[Selected passage]
☆ ☆ ☆ ☆ ☆
Until now, few studies have focused on the use of breast MRI for confirmation of the extent of disease in patients already found to have cancer through traditional imaging methods. Recommendations published earlier this year in the New England Journal of Medicine touted the merits of annual breast MRI for screening women with a high lifetime risk of breast cancer because of family history or their genetic makeup, but did not advocate widespread use.
In the UF study, 21 patients underwent an MRI-guided biopsy after preoperative breast MRI revealed a suspicious area. About 40 percent of the biopsies revealed additional cancer. The MRI led to a change in treatment plan in 19 percent of the study sample. Overall, approximately three-fourths of patients underwent a partial mastectomy, also known as lumpectomy or breast-conserving surgery, while one-fourth ultimately had a total mastectomy, UF’s chairman of surgery William G. Cance, M.D., reported Wednesday morning.
UF surgeons say high-quality preoperative breast MRI along with the capacity to perform MRI-guided biopsy could benefit many cancer patients because it detects cancers that otherwise would be missed, particularly women with dense breasts that are difficult to see on mammography or smaller lesions hard to pinpoint on ultrasound. Early diagnosis and treatment of other sites of breast cancer with MRI may reduce recurrence rates following treatment, said Grobmyer, who is affiliated with the UF Shands Cancer Center.
☆ ☆ ☆ ☆ ☆
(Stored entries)
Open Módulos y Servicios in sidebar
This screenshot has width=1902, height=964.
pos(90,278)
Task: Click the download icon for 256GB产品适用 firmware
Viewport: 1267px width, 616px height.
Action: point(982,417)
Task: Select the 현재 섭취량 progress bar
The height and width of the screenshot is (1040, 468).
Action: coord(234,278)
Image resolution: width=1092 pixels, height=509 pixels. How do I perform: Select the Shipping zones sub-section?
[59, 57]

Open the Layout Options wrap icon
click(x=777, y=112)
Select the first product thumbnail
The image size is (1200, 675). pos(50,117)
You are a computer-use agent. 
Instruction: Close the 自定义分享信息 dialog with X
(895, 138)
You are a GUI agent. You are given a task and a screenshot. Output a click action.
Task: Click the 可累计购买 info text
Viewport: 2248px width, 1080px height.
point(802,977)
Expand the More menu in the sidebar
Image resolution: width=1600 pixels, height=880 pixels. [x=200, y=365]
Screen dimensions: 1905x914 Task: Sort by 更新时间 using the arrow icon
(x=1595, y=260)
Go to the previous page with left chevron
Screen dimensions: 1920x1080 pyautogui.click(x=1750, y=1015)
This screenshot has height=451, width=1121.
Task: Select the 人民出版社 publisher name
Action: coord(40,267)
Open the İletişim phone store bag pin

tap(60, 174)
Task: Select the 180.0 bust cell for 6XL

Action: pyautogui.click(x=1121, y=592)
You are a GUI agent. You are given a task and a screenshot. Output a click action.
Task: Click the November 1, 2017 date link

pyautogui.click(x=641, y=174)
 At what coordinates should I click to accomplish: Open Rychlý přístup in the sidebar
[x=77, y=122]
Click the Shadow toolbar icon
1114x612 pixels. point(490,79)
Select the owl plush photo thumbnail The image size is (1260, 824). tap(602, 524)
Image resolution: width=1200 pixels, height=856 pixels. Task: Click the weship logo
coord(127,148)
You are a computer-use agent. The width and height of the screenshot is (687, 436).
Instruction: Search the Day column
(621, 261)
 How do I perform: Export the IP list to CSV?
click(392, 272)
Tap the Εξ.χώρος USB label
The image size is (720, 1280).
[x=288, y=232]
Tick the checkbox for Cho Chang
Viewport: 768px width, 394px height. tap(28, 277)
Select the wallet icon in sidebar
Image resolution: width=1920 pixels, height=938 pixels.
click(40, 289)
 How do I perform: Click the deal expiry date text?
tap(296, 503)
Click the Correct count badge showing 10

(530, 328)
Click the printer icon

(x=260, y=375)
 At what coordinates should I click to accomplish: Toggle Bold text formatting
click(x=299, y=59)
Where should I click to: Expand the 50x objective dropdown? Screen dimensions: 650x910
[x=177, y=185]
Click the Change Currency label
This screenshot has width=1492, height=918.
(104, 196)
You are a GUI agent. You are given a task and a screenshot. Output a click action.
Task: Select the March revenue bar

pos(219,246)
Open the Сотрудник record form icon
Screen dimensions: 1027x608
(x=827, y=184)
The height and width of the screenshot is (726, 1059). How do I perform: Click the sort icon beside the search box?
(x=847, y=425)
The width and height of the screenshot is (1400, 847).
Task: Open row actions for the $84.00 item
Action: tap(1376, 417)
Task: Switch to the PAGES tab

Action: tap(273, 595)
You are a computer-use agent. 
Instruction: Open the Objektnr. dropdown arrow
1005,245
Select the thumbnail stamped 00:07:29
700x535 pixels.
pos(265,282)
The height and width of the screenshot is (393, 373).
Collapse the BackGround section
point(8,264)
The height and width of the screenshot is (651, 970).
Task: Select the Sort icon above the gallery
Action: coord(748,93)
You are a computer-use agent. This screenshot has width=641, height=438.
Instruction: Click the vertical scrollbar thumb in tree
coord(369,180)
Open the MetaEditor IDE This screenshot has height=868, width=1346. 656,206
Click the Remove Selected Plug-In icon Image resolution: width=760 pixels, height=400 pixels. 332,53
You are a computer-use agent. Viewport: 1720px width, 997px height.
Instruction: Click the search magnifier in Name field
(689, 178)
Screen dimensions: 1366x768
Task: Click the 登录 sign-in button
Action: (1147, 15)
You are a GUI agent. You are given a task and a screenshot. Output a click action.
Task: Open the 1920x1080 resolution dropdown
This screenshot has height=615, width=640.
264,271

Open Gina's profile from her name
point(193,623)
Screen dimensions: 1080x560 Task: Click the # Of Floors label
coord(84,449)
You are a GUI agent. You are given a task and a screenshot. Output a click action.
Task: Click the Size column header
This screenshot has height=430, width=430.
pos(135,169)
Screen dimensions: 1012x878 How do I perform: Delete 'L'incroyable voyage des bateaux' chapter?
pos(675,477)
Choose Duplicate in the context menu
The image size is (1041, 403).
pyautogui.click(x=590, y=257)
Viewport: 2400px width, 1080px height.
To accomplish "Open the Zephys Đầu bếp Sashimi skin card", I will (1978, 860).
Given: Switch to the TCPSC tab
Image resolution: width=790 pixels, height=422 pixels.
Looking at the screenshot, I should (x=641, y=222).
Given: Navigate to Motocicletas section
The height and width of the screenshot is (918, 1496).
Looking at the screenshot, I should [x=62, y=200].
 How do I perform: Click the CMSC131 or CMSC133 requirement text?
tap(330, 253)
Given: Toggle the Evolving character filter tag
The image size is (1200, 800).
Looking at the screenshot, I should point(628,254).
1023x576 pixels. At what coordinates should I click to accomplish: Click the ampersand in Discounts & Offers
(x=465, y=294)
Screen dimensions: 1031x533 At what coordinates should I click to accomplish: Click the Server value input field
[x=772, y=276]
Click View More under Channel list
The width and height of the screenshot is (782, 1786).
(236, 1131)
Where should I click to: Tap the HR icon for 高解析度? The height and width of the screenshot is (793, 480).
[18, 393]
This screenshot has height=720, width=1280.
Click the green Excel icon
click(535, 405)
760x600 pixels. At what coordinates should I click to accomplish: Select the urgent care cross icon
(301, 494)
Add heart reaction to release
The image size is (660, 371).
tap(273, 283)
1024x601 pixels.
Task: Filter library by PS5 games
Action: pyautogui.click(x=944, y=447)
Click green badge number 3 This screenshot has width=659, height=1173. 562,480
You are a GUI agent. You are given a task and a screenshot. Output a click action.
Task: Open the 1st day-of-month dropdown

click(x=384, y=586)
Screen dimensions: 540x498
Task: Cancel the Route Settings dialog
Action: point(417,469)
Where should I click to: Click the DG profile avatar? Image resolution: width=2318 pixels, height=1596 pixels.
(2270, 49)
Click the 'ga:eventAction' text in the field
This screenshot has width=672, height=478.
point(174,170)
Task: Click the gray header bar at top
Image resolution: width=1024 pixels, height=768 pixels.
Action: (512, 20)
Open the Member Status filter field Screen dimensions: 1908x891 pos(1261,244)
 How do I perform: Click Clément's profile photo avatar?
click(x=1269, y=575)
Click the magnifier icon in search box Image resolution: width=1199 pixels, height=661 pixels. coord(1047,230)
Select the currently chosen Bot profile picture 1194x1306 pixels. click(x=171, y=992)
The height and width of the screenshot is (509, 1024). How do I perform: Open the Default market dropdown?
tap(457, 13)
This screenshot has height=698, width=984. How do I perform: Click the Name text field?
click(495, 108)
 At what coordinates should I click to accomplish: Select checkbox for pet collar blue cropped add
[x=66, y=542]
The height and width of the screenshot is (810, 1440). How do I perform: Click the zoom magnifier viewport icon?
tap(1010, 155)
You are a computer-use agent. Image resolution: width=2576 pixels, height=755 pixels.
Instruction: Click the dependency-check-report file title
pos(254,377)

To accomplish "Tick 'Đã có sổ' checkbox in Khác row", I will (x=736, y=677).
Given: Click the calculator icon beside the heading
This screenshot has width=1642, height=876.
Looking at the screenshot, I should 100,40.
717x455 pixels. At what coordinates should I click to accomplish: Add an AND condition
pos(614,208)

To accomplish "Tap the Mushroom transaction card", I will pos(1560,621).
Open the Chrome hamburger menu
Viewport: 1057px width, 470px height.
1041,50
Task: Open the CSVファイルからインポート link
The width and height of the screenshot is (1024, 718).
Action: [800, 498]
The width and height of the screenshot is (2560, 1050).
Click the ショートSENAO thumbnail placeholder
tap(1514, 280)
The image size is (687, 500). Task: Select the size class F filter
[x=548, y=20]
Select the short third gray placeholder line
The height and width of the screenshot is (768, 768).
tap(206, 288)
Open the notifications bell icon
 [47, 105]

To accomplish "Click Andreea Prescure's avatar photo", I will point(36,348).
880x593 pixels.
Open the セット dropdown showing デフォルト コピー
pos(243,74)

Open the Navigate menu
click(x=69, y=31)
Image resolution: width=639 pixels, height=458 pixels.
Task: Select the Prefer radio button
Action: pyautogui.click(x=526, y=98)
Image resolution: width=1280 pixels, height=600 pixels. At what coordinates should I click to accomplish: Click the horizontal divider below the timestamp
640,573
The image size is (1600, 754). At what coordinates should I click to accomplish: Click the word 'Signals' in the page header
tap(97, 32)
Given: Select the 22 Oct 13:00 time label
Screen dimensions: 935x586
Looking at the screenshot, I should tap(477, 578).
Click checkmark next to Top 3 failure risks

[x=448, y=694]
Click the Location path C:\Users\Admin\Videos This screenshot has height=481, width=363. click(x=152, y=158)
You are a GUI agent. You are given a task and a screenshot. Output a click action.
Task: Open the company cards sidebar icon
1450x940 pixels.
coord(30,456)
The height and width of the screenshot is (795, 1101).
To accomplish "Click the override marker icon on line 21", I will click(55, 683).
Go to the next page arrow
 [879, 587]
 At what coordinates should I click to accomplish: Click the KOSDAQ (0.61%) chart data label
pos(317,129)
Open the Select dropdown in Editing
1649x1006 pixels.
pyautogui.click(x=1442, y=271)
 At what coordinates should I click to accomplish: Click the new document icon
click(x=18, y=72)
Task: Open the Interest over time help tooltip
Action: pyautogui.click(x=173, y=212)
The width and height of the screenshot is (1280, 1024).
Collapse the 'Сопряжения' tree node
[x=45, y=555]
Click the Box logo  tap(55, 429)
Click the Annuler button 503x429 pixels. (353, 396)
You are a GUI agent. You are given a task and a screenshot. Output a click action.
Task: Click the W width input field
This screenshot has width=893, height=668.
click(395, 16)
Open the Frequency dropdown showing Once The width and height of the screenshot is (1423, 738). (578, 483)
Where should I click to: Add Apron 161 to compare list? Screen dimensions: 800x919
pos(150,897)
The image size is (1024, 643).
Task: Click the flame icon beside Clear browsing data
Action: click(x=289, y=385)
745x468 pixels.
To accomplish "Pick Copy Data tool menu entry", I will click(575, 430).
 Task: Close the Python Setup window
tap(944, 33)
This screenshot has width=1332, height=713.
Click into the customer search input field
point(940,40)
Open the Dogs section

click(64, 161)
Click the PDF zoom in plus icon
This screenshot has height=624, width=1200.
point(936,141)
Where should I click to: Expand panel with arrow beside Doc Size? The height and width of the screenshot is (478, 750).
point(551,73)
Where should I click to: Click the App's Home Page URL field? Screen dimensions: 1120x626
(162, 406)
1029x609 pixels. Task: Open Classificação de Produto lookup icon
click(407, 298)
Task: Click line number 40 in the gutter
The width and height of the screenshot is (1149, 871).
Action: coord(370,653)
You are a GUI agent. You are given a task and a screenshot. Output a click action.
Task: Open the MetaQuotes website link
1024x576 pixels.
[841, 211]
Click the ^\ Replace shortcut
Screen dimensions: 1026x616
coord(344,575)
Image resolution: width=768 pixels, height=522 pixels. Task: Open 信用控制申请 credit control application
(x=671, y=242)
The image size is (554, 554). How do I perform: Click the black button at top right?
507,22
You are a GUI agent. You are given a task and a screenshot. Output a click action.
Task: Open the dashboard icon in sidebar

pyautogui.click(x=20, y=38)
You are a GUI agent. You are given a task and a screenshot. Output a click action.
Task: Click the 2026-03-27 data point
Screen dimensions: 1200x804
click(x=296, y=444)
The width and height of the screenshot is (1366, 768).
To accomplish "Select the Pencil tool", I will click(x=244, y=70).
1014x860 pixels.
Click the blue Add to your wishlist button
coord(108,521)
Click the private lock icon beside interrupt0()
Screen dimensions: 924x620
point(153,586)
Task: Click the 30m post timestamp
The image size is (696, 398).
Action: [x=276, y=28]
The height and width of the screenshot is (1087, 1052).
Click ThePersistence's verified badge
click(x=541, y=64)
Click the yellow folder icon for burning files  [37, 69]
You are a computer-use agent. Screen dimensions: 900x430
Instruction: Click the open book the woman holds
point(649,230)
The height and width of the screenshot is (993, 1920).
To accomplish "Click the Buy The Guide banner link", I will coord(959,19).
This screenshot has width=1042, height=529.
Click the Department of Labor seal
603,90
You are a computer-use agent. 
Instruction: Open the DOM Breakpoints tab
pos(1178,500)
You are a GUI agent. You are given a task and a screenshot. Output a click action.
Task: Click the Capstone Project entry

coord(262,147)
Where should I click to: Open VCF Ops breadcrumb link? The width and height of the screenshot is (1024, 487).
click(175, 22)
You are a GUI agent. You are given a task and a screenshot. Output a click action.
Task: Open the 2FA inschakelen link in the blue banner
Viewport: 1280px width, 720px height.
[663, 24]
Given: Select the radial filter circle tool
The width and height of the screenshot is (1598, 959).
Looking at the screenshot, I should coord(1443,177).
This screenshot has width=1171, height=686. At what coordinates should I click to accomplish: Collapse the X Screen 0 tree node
☆ ☆ ☆ ☆ ☆
[Work request 1] According to the passage on preoperative breast MRI, what proportion of the MRI-guided biopsies in the UF study found additional cancer?
[Work request 2] Continue the passage on preoperative breast MRI, starting after its final sentence.

[Response box 1] About 40 percent of the biopsies revealed additional cancer.

[Response box 2]
“MRI has been known for a while to be the most sensitive method to detect breast cancer,” Grobmyer said. “Some concerns over the use of MRI in this context have been one, the cost, and two, the fact that MRI detects many ‘abnormal’ areas that upon further work-up turn out not to be cancer.”
The cost of breast MRI can run 10 times that of mammography. That and subjecting women to the anxiety and discomfort of a biopsy for a tumor that turns out to be benign are among the reasons why using MRI has not been advised for everyone.
Still, if larger studies show that preoperative MRI reduces the need for second operations to obtain clean margins, some or all of the cost of the imaging could be offset by savings from avoiding more surgery, Grobmyer said. Costs may also be offset by reducing the future need for operations to manage breast cancer recurrences, which Grobmyer believes will be reduced by the use of preoperative MRI. Other research will have to answer whether by identifying cancerous areas earlier and changing the treatment plan, patients will have lower recurrence rates and improved cancer-related survival.
UF researchers said MRI might be especially useful for people considering partial breast radiation therapy. Patients undergoing lumpectomy typically receive whole-breast radiation, but more recently some practitioners have opted to only radiate a portion of the breast because when cancer recurs it typically does so in the scar from the original surgery, Grobmyer said.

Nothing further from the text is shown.